Since the steady state protein levels of CMU1 and CMU2 change in the fra1-5 mutant, one potential mechanism by which FRA1 regulates the extent of cortical microtubule localization of CMUs is through protein degradation. Inhibition of the 26S proteasome restores CMU1 in the fra1-5 mutant to wild-type levels, indicating that FRA1 regulates the degradation of CMUs by the proteasome system. In addition to regulating the turnover of CMU proteins, FRA1 might also affect their microtubule binding activity. One possibility is that FRA1 directly regulates CMUs microtubule binding through an allosteric effect. Such a mechanism combined with competition between CMU1 and CMU2 for binding to FRA1 might explain the differential effect of FRA1 on the microtubule localization of CMU1 and CMU2. Alternatively, FRA1 might indirectly affect the microtubule localization of CMU1 and CMU2 by influencing their interaction with other regulatory proteins. A plant-specific IQ67 domain (IQD)–containing protein called IQD1 has been shown to bind to CMUs and regulate their microtubule localization (Bürstenbinder et al., 2013). Therefore, it will be interesting to determine whether FRA1 affects the binding of CMUs and IQD1.

We found that roots of the cmu1 mutant grow in a skewed manner, in agreement with the previously reported cell file twisting phenotype in hypocotyls of the cmu1 mutant (Liu et al., 2016). By contrast, the cmu2 seedlings did not show any measurable growth defects, at least under normal growth conditions. The severe loss of lateral stability of cortical microtubules in the cmu1 mutant compared to cmu2 provides a plausible explanation for the aberrant growth of the cmu1 mutant. The partial suppression of the root-skewing phenotype in the fra1-5 cmu1 double mutant could be due to an increase in the amount of CMU2 on cortical microtubules in the absence of FRA1. None of the cmu mutant combinations showed significant growth defects in adult plants.
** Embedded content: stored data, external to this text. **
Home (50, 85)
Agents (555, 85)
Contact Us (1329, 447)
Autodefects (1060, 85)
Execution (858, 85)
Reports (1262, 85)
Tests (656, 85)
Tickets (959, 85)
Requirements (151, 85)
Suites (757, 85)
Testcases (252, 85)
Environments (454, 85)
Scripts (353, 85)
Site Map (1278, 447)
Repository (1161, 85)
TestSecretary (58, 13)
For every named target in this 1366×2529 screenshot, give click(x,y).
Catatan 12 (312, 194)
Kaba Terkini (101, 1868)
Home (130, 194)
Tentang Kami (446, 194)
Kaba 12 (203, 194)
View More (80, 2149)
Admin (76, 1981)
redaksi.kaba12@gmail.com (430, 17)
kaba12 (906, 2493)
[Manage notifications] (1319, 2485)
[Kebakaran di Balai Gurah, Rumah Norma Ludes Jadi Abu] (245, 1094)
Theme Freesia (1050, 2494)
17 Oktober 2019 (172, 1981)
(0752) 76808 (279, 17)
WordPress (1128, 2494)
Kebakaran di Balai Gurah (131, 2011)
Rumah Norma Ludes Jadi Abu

However, when introduced into the fra1-5 background, the cmu lesions exacerbated the growth and fertility defects of the fra1-5 mutant. Thus, fra1-5 provides a sensitized genetic background to study the contribution of cortical microtubule lateral stability conferred by CMUs to the growth and fecundity of plants. It is also possible that cell wall and potentially other cellular defects caused by the fra1-5 and cmu mutations work additively to produce the more severe phenotypes observed in fra1-5 cmu mutant combinations.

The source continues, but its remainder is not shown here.